• _Task_
From the entries below, copy out all lines holding "computer".

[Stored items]

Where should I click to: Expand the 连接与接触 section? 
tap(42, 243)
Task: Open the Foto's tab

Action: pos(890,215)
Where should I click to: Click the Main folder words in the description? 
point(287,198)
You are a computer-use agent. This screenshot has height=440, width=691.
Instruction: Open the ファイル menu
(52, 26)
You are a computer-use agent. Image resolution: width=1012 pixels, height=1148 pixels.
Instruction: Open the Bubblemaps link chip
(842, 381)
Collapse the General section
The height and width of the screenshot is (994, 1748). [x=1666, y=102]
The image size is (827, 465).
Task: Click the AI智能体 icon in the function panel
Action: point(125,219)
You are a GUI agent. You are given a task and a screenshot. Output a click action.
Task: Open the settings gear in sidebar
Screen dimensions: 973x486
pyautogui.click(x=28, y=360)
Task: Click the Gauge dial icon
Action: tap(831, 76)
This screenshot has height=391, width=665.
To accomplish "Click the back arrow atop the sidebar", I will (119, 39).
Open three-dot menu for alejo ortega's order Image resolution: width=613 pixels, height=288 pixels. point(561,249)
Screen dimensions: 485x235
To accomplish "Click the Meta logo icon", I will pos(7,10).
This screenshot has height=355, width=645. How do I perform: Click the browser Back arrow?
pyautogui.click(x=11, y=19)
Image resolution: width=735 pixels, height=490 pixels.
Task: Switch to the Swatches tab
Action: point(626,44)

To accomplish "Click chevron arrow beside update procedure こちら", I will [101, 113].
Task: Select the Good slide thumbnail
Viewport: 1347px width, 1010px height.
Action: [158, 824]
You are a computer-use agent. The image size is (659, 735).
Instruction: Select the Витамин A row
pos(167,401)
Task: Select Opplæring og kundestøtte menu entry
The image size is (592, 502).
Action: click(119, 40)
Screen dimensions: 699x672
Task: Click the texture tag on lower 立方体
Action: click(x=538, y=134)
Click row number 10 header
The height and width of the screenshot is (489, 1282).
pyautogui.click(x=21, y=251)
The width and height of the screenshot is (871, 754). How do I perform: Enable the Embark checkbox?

• _Answer section_
You are a computer-use agent. This screenshot has height=440, width=691.
You are a computer-use agent. Image resolution: width=1012 pixels, height=1148 pixels.
You are a computer-use agent. The image size is (659, 735).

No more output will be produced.